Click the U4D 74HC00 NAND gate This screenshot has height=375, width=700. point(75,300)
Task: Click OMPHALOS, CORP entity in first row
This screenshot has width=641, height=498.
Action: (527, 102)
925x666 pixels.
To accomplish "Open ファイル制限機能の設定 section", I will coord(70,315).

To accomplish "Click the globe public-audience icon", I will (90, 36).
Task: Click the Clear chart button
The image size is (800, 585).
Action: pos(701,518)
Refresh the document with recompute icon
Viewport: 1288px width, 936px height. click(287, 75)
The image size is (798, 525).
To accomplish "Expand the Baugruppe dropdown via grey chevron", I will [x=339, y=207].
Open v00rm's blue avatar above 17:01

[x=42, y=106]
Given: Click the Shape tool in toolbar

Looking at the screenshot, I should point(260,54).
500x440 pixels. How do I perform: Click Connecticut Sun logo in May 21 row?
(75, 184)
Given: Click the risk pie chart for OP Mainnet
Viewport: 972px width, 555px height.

• • • • • • •

Check every line in the entries for the word "chart". State how many have it, with no other text.

• _Output of the task_
2